▶ Objective A:
Extract every line of the entries that contains the string "Select", and treat uppercase and lowercase as different.

▶ Document section:
## Start

V. Belated gifts: sometimes better late than never

I have a family member that always sends gifts wayy after the holidays. I’ve gotten used to it and it doesn’t bother me anymore. I used to take it personally and then realized that it was just the way they functioned and the gifts were always thoughtful, so I was happy to see that the message was still clear, even if a bit delayed.

If you’re late sending gifts, just send a simple “So sorry for the delay!” along with a thoughtful gift or card. It’s better to apologize for something that’s slightly delayed than to not send it and have a conversation about why a gift was never sent in the first place. Better late than never (without reason)….

VI. Double Gifts (The forgotten Christmas babies)

I have two cousins whose birthdays are on Christmas and New Years. Every year they get one present that doubles as both their Christmas and birthday gift. I always feel bad for them and, while it’s of course nice to get a gift at all, I’ve always felt like it should be acknowledged in some way that they have a birthday as well as a holiday to celebrate. If finances are an issue than of course cost-conscious or homemade gifts are always a great idea, but if your objection to buying 2 gifts is more of a principled stance, it’s time to put your grudge aside and allow your loved ones to have both a birthday and holiday gift- just like the rest of us every year.

## End

Click-target data:
## Start

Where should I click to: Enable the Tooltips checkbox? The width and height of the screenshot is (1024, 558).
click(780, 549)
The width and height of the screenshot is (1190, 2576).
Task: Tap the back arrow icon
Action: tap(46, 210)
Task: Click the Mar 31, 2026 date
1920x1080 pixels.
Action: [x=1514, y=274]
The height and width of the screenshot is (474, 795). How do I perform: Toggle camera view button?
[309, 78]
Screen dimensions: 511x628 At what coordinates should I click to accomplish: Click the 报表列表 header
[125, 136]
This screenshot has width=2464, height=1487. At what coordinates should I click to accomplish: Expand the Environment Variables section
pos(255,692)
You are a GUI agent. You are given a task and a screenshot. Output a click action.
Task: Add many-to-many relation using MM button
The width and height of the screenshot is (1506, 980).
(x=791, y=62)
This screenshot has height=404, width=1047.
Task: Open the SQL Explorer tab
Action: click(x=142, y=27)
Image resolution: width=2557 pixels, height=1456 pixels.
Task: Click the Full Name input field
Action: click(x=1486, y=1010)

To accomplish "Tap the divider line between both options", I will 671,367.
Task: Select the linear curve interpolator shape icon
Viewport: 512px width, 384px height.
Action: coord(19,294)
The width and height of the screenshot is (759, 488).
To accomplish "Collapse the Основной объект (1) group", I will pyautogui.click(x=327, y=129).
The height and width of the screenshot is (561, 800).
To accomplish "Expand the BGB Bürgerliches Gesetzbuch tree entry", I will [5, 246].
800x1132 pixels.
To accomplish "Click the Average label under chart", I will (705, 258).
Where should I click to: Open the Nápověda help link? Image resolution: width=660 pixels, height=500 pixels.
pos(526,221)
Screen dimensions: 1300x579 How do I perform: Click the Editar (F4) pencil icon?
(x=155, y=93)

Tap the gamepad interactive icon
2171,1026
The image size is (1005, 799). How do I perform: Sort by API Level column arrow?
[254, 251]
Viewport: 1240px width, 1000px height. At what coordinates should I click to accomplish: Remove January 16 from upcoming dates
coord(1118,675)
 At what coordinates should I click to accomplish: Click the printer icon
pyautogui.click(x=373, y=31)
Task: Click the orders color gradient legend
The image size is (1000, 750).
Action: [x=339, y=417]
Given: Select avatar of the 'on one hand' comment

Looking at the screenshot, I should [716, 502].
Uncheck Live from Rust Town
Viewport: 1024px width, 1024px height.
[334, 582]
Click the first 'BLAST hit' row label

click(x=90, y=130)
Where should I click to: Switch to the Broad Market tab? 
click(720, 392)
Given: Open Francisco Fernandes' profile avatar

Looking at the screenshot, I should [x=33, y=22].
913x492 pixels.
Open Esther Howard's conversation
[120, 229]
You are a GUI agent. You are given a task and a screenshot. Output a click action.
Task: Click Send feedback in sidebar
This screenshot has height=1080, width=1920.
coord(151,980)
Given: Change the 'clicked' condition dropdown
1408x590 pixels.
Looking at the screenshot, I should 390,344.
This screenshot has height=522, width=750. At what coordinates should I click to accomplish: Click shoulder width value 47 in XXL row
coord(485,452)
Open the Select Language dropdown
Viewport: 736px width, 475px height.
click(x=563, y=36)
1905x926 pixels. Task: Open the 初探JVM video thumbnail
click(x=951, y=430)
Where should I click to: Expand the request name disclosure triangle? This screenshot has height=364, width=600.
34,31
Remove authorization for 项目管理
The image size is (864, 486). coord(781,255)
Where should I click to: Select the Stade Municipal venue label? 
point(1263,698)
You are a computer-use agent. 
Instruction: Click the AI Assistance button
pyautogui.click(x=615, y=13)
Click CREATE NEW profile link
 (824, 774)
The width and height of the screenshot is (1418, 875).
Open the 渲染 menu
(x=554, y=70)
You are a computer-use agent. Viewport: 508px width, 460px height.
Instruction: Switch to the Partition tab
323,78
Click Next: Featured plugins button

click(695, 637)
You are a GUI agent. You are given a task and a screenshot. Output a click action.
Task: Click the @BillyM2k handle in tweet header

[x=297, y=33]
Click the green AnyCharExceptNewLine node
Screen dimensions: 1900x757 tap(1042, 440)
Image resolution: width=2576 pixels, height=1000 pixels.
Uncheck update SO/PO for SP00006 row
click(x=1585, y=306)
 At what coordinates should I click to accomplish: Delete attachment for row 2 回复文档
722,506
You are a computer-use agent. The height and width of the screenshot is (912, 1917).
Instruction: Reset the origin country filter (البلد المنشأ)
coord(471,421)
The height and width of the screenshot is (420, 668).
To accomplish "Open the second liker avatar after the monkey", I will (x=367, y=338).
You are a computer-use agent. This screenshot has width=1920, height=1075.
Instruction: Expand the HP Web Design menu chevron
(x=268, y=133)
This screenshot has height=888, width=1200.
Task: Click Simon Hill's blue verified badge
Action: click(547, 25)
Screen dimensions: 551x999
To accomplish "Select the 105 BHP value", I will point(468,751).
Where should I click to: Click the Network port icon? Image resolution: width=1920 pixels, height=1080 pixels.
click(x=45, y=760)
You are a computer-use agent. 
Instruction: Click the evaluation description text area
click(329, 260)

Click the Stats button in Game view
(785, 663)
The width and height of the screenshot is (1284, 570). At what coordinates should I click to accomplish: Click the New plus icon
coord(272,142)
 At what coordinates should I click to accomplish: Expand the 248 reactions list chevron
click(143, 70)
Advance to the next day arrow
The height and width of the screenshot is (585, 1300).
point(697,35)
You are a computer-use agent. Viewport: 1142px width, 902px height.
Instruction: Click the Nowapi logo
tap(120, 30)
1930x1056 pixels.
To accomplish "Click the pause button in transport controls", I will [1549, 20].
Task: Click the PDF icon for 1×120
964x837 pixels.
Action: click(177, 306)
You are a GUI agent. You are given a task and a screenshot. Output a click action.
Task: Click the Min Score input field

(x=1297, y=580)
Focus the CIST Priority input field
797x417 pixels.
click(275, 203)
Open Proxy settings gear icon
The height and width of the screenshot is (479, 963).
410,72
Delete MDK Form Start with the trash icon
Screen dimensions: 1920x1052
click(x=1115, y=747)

## End

▶ Objective B:
In the passage on holiday gifts, on which holidays do the two cousins' birthdays fall?

▶ Right answer A:
Task: Select the linear curve interpolator shape icon
Given: Select avatar of the 'on one hand' comment
Open the Select Language dropdown
Where should I click to: Select the Stade Municipal venue label? 
To accomplish "Select the 105 BHP value", I will point(468,751).

▶ Right answer B:
Christmas and New Years.